As modern technology continues to evolve, modern building methods must also evolve in order to improve along with improved technologies. In todays modern construction and manufacturing industry, billions of dollars are spent annually repairing deteriorating and failing infrastructure and machinery. Bridges, highways, and buildings all over the country are all in a state of disrepair. Of the many issues contributing to the failing infrastructure problem in the U.S, the most commonly battled is corrosion caused by chlorides and moisture penetration in steel, concrete and other infrastructure materials.

    One method to prevent the ingress of moisture and chlorides in building materials, is to coat the building materials with a thermoplastic polymer or epoxy powder coat. Powder coating involves shooting a prepped metallic surface with a positively electrically charged powder. The particles adhere to the surface, which is then baked so that the material sets properly. This process forms a protective coating over the surface, preventing bare metal from exposure to the environment. This in turn prevents ingress of moisture and chlorides, which then cause the deterioration seen in our infrastructure. In construction for example, such methods are used to protect reinforcing steel embedded in the concrete, structural steel used for bridge construction, as well as many others.

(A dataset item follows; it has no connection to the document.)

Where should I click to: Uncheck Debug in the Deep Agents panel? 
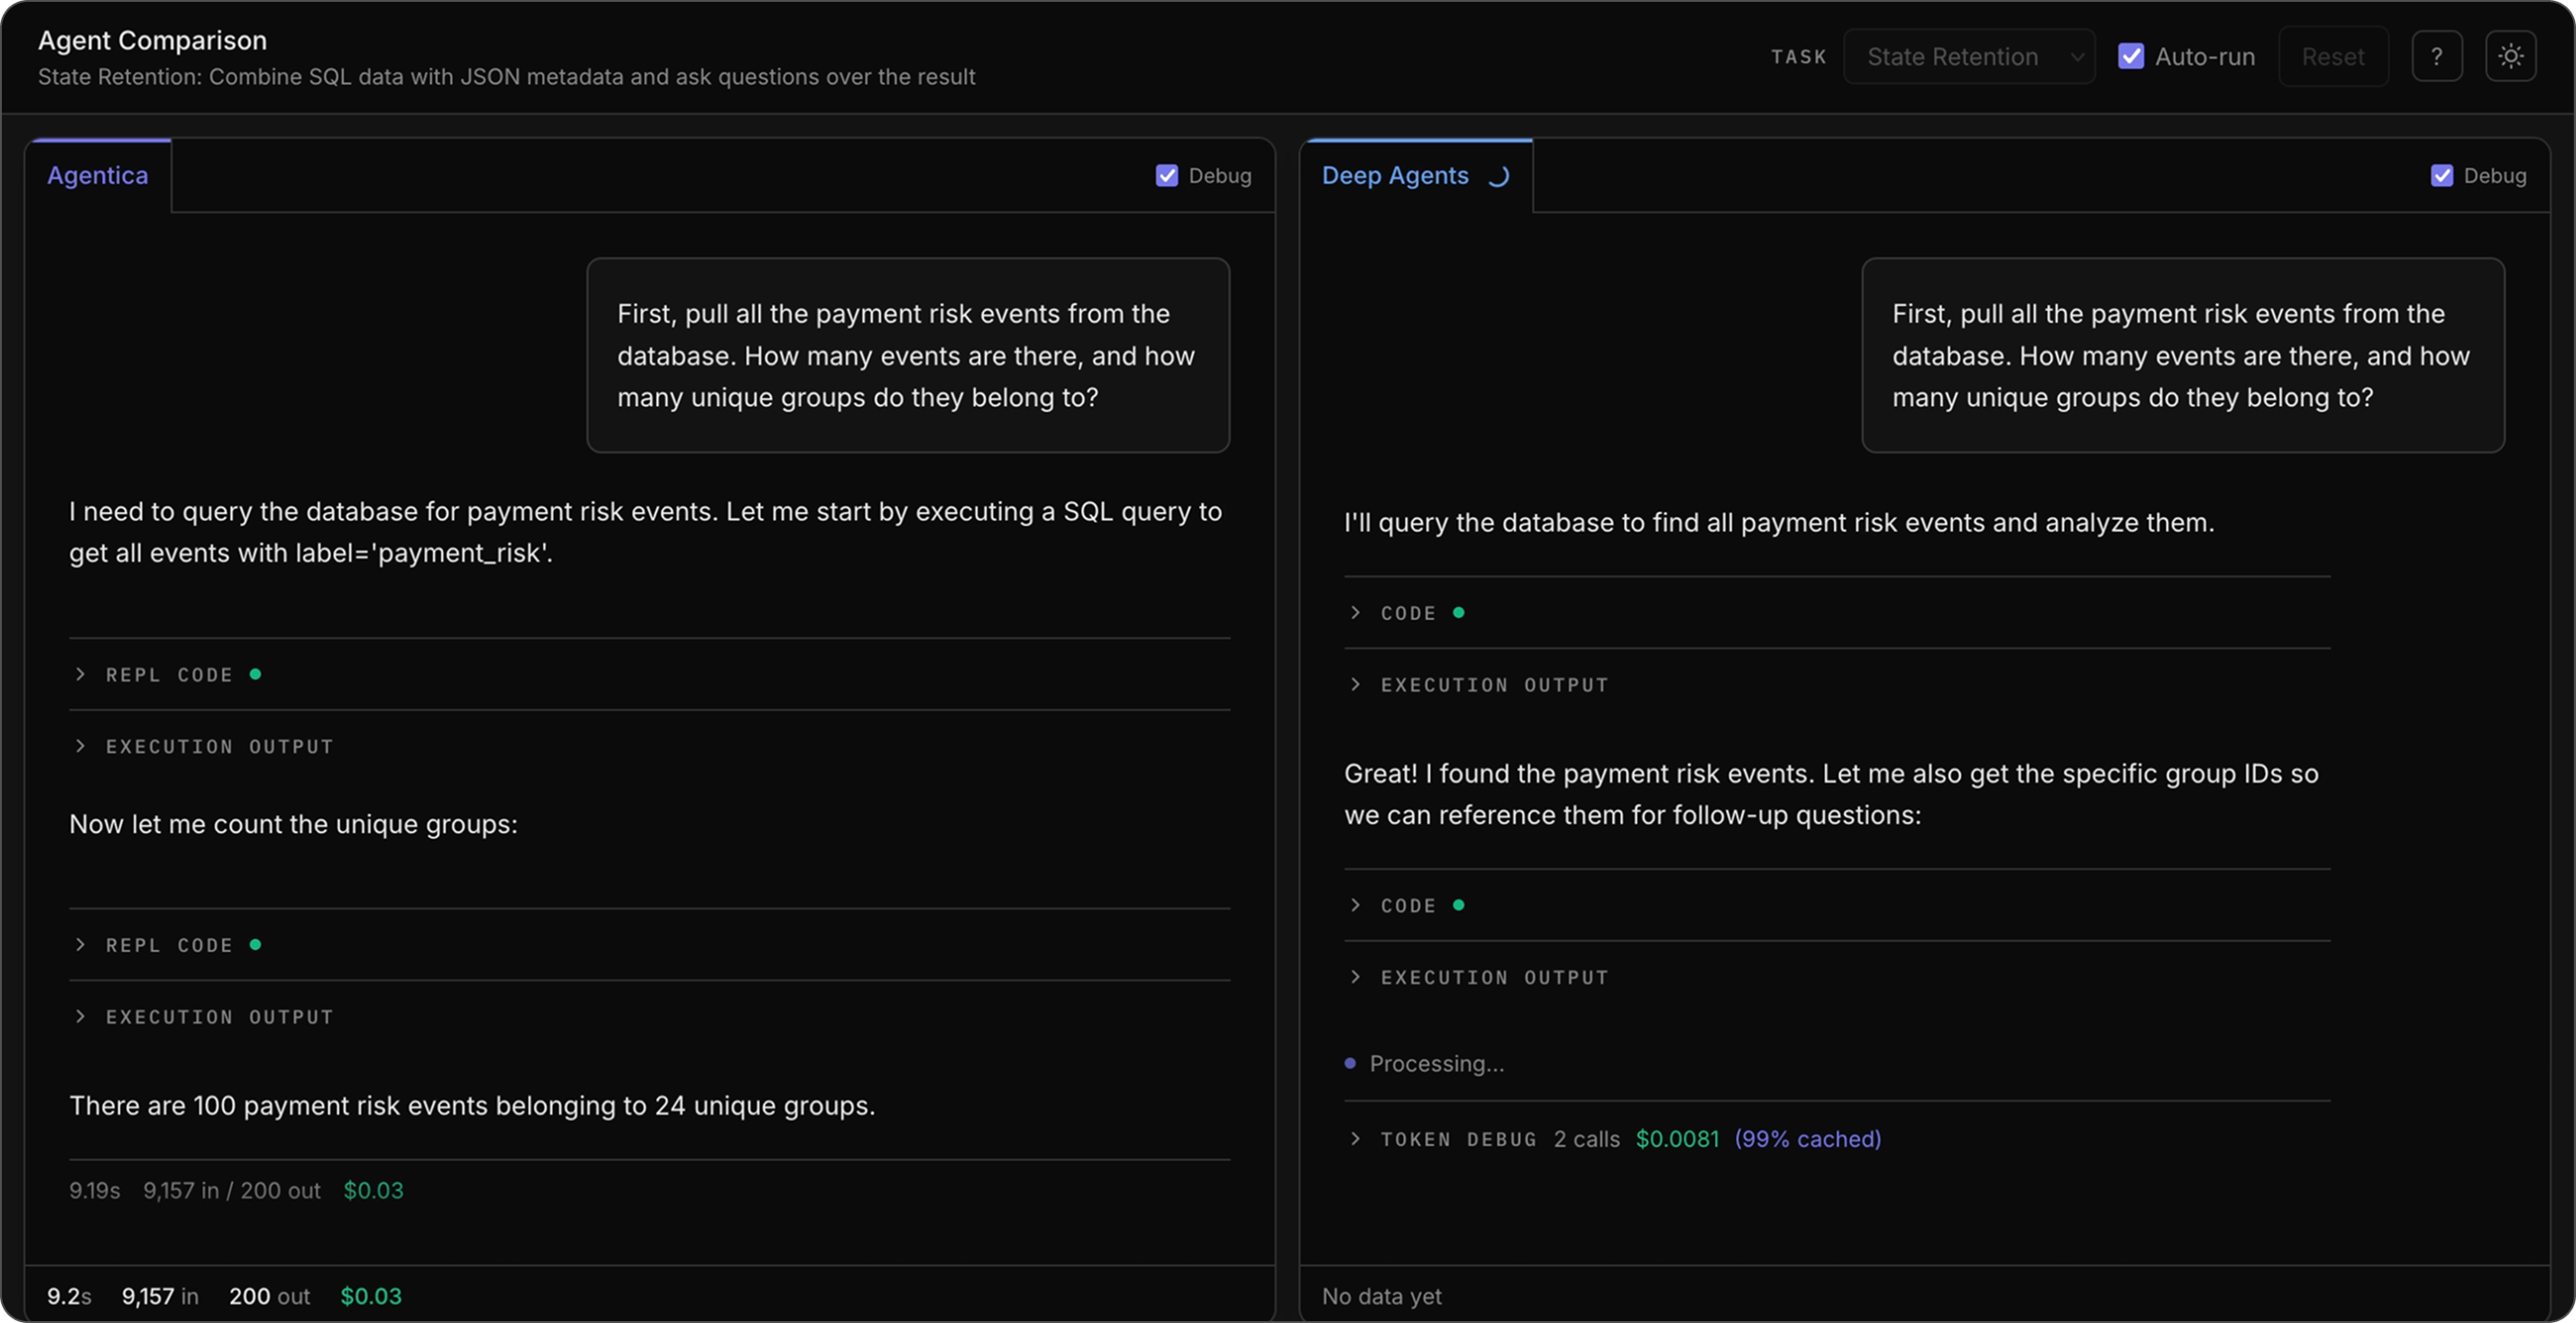(2441, 176)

    Still, the powder coating method is not 100% effective. Imperfections in the coating process, such as uneven particle distribution and improper curing, can oftentimes lead to coating and material failure. The purpose of this study is to investigate the effect of an electric field on such charged particles surface deposition in order to improve the applied coating. Through this work, a better understanding of charged particle deposition will be achieved, leading to an improved method for coating these materials. Such improvements could in turn help significantly reduce future costs.